A brother of John Johnston of New York, Robert also emigrated to America. This is his story.

Robert Johnston, Haugh of Urr and New Jersey

Robert Johnston, son of John Johnston of Millbank [Haugh of Urr], was born on July 7, 1804, and as a boy attended the Dumfries School. When his brother John (of New York) visited Scotland in 1832, he saw Robert for the first time, as the latter had been born after his departure for the New World.

When his brother Alexander came to Charleston in 1835 he spoke of Robert as having previously been in business (cotton, etc.) in Augusta and Savannah, making his home in the former place. He afterwards went to Richmond, Virginia, where he did "a large dry goods business under the firm name of Triplett & Johnston. Mr. Johnston retired from that firm, and came in 1837 to New York and formed with Silas Wood and Francis Burritt the firm of Wood, Johnston & Burritt. The new house took all the dry goods business formerly done by Boorman, Johnston & Co., for some years and did the largest business in the city." (Old Merchants of New York.) According to the directories they were "commission merchants" and "importers." John Johnston had provided this position for his brother, and according to his will in 1841, "assigned to him, up to this time, my one-tenth of the profits of said Co-partnership."

In October 1843 Robert, with Mr. Meldrum (formerly of Dundee) "leased two lots at Paterson, New Jersey, belonging to the estate of Lorillard" and commenced to erect thereon a factory for the "manufacture of Hemp and Flax," Mr. Meldrum purchasing the machinery for it in Dundee. This was the modest beginning of the "Dolphin Mills." Robert and Alexander Johnston and Francis Burritt seem to have been the only partners, although John Johnston offered a loan of $20,000. Burritt & Johnston (Alexander) were agents for selling the goods of the factory, and it is evident from his letters that John T. Johnston also became an agent for the Dolphin upon his return from Europe in the summer of 1845, corresponding with customers, ordering machinery, etc. Mr. Meldrum suggested in 1847 that the roof of the mill be raised, giving another story, and that heckles be put in so that they might heckle their own tow and do it by hand. There was great difficulty in finding anyone who knew how to make the steel heckle pins, and having found such a man in Philadelphia, it was difficult to get him to finish them, as he was drunk most of the time! They were also hampered by a "short strike" among the mill hands, who wished that the mills be heated in winter!

Mindful of his own good fortune in the New World, Robert in speaking of his brothers Samuel and James says in a letter to his brother John in 1843, "I still think it would be better for these chaps to come out and settle down in the West somewhere and I have lately had some indirect correspondence through a friend with a view of buying a section (320 acres) in Ohio near Perrysburg, which can be done at $1.25 to $1.75 per acre comprising prairie and wood, with a view of bringing them out." This idea seems, however, to have come to naught.

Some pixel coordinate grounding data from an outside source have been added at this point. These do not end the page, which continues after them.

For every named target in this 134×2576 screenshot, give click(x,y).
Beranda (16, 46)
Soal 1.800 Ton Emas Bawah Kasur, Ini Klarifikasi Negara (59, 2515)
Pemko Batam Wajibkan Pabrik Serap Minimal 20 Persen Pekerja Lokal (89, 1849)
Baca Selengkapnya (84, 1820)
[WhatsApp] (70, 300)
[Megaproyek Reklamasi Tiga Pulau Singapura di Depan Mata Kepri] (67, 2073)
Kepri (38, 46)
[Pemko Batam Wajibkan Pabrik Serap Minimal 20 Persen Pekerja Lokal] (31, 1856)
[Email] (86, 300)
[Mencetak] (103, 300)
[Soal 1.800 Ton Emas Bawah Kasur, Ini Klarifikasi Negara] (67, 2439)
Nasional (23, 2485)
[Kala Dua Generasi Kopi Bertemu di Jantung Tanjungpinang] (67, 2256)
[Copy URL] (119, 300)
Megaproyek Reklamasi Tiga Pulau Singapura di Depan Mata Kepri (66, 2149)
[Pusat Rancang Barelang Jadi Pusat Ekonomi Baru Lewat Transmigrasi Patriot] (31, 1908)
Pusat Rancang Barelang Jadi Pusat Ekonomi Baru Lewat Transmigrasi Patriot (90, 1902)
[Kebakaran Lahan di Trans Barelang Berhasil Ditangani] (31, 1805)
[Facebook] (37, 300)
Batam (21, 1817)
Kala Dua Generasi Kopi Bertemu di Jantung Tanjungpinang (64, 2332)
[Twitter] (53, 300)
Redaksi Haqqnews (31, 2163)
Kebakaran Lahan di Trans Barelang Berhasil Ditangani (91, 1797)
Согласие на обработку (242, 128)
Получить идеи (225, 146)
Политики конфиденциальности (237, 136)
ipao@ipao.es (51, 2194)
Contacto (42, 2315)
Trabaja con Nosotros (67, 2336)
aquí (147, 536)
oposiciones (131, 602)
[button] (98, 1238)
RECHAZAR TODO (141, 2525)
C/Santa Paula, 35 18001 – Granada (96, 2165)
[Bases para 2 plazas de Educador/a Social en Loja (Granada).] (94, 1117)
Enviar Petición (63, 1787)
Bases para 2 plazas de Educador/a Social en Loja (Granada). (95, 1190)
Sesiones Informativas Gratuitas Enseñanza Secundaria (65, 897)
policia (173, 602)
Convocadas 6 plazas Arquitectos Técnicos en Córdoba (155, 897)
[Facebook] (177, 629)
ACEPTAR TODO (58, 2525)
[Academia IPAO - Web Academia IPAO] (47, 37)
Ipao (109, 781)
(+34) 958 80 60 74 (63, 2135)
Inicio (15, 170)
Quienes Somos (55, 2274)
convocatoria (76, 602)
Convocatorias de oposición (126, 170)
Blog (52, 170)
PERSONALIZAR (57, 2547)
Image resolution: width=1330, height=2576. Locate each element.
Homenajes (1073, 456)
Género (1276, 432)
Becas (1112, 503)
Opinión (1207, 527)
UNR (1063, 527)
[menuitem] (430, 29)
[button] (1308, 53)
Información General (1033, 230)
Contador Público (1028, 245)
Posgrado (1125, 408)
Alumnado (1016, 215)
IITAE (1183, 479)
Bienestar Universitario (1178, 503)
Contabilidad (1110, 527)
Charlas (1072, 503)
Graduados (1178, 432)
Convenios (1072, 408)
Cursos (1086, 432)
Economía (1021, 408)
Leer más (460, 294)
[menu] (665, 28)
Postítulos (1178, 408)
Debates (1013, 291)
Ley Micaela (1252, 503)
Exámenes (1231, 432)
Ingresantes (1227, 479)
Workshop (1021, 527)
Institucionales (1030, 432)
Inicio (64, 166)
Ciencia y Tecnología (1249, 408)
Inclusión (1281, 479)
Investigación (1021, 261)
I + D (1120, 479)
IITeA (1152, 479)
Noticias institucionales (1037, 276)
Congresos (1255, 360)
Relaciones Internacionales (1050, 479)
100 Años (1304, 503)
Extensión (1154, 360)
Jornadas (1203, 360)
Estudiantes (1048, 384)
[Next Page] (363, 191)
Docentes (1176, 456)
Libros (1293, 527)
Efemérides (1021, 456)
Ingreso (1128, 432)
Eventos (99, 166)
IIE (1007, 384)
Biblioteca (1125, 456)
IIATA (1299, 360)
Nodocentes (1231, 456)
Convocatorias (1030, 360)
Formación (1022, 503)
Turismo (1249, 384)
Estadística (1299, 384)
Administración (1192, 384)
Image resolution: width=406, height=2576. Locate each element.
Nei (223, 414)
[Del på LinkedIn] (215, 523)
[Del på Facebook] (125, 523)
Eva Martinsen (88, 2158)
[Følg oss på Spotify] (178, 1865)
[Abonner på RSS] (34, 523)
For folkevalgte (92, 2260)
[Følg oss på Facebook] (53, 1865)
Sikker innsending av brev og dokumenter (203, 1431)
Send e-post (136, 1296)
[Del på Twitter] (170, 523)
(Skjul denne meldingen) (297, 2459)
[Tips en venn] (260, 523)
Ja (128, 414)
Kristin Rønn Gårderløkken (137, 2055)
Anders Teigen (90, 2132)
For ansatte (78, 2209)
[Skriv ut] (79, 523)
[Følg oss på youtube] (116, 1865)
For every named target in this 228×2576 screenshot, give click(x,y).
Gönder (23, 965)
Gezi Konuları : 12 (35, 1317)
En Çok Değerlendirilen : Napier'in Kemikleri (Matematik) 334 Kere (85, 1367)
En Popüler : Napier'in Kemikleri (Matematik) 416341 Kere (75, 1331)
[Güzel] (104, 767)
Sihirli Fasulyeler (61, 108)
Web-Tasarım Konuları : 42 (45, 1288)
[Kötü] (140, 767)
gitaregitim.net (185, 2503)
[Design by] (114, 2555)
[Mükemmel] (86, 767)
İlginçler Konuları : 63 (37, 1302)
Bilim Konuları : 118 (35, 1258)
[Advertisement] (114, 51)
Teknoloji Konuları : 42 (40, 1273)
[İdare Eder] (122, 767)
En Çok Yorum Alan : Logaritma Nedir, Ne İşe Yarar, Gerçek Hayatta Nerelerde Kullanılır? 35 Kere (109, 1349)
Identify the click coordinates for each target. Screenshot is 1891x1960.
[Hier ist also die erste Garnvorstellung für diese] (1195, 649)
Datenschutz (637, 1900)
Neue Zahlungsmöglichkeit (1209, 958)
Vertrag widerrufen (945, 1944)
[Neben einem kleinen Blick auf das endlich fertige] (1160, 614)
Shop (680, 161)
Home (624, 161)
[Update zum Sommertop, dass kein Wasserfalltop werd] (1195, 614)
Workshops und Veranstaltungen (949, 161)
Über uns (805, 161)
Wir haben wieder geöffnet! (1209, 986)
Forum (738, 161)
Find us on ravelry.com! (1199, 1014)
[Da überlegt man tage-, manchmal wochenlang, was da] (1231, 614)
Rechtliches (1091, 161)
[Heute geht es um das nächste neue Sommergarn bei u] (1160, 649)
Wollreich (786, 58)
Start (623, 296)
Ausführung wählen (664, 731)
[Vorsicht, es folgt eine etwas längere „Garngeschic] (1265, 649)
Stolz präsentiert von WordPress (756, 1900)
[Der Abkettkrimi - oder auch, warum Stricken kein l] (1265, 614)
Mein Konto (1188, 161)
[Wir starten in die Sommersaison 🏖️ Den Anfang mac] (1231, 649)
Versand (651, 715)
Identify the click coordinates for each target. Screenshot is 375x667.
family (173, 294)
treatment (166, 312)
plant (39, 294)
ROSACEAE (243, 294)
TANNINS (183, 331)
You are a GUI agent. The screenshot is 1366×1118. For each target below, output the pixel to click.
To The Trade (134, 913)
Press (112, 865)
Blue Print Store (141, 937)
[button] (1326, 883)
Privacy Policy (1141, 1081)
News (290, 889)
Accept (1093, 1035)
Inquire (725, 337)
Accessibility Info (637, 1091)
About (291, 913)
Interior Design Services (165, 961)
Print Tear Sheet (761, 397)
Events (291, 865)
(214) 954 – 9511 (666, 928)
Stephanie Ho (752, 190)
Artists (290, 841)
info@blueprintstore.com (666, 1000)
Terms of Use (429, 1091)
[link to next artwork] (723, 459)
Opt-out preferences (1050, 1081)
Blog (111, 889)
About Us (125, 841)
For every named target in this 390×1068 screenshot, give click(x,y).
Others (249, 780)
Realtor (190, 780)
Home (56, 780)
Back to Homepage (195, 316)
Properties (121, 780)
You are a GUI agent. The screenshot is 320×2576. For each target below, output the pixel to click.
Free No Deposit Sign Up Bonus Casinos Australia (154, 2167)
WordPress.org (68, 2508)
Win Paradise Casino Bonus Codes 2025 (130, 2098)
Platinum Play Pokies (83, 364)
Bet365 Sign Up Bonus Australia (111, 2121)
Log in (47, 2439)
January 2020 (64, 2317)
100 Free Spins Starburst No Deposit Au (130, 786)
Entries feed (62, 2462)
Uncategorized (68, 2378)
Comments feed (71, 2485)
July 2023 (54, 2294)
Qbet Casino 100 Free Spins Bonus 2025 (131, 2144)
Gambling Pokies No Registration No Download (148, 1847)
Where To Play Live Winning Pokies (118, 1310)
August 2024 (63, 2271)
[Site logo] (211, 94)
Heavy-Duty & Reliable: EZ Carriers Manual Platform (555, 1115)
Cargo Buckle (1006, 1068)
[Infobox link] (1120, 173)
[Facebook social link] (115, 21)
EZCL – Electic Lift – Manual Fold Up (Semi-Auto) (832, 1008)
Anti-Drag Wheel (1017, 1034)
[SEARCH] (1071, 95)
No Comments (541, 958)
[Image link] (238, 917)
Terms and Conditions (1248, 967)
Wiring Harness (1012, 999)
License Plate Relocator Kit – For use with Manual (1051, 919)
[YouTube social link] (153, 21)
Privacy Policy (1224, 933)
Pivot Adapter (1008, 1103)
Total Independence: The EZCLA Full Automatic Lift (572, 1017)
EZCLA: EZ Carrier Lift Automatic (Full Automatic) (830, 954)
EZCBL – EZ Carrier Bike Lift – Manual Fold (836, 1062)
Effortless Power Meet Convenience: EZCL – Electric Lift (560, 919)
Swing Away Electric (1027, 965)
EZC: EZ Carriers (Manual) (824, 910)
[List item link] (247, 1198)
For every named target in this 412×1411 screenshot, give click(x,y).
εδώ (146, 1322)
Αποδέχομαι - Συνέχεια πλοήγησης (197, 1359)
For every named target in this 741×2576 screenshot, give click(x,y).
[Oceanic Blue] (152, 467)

When Robert Johnston began to build the mills in 1844, he moved his residence to Paterson, New Jersey, and his brother Alexander died at his house there in 1845. O" June 28, 1848, St. Paul's Episcopal Church was destroyed by fire, and the Paterson newspaper gives the following account of the death of Robert Johnston at that time.

". . . A gloom was spread over our town when it was announced that a life had been lost during the conflagration. Mr. Robert Johnston, late of the firm of Wood, Johnston & Burritt, of New York, was killed in the church. He, with several others, was endeavouring to remove the organ from the gallery while the roof was on fire above them. The flames had been progressing under the roof for some time, and to all appearance inside, there was no danger in the work in which they were engaged. But the fire doubtless burnt off the support of the ceiling, and let the whole mass of timbers and mortar down to the body of the church below. Those in the gallery were all more or less injured by the fall of the ceiling. Mr. Johnston and a man named Decker (as we learn) were near each other at the time of the accident, and Mr. Decker says the same heap of materials knocked both down. He was stunned by the blow, and on recovering, found himself below the mass, almost roasting with the heat. Releasing himself from his position he ran to the stairway, and finding it impassable by reason of the flames, he returned to the gallery and leaped to the floor below, and thence escaped from the rear of the building. — We have no doubt, judging from all the circumstances, that the fall of the ceiling proved fatal to Mr. Johnston at once. The weight of mortar was great; and falling from the height of the ceiling, with the additional weight of timbers or wood work, on which the plaster was laid, in all probability it struck him lifeless on the spot. But a very small portion of his remains could be found after the fire."

He was interred in his brother John's vault at Greenwood. — Mrs. Emily de Forest.